Though self-taught and lacking a lab or personal computer, Varner seemed to grasp complex material. He had two papers published in Infinite Energy magazine, including one article in 2002 titled "Perpetual Motion in the 21st Century: Tethered-Solute Osmosis Membranes and Other Concepts for Demonstrating Second Law Motion," which ran to 11 pages and had 30 hand-drawn illustrations. Varner claimed at the time that other researchers' computational methods left them blind to "simple" ideas.

Googling Varner's idea leads to a book, "The Worldwide List of Alternative Theories and Critics." Varner is listed on page 2,222.

Christy Frazier, managing editor of Infinite Energy, said neither of Varner's papers was deemed of "major significance." But the New Hampshire-based magazine often publishes work by new authors whose writings are seen as interesting to its audience.

Varner's death notice lists five specific ideas.
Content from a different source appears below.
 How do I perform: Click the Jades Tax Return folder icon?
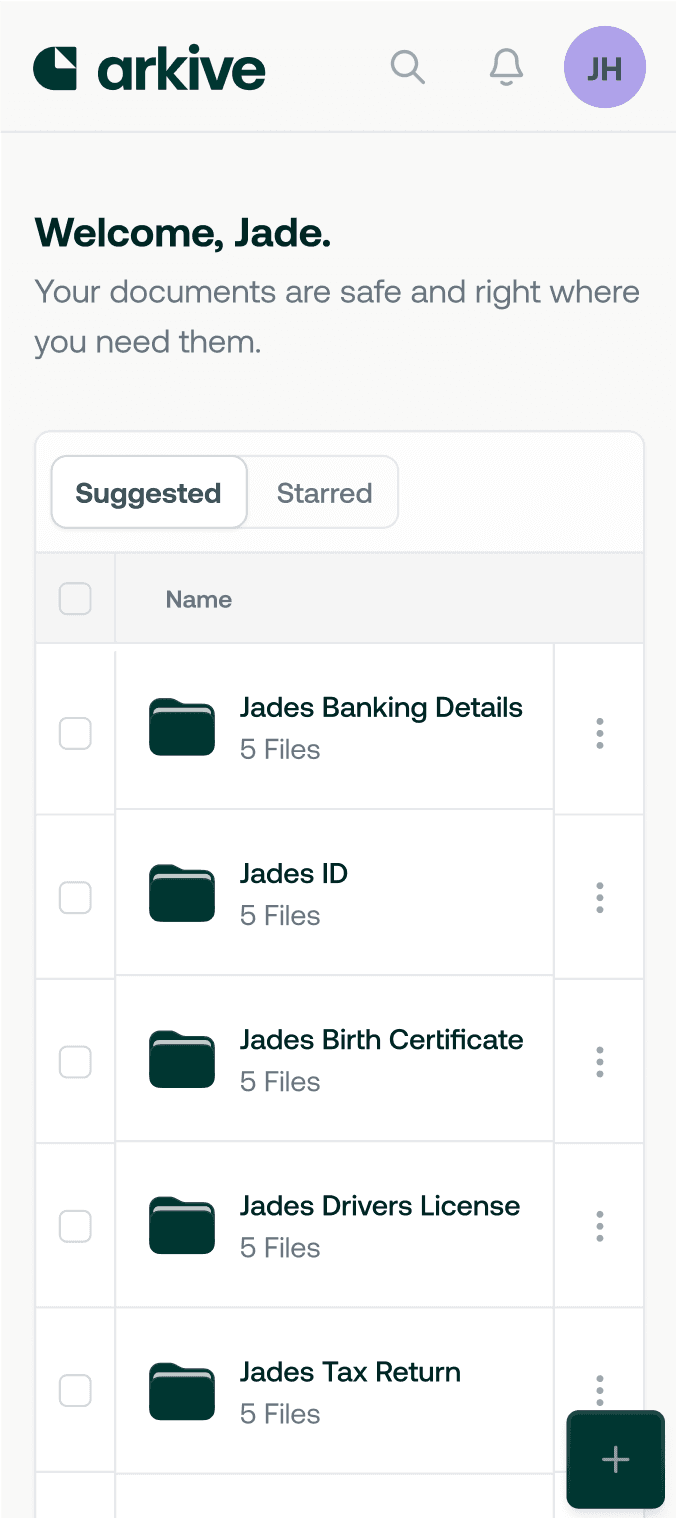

The first two deal with "cold" fusion techniques to harvest energy by catalyzing electrochemical processes involving materials that do not yet exist. The third and fourth ideas relate to the creation of a special protein that could be used in medical diagnostics and ferrogels. The last concerns a machine that could be used for the construction of a vast forest of artificial trees for carbon sequestration. A small selection of his writings is available online.

What Varner did not do during his life was date, marry, have children or almost anything that required him to be social in group settings, family members say. Photos of his nieces and nephews covered the exterior of his refrigerator.

"I made a recording about a week before Kevin passed away … and as far as we know, that is the only known recording of him," said his brother, Bob Varner.

Kevin Varner passed away in hospice care, telling family members in the end that he regretted not being more sociable during his life. There were no services.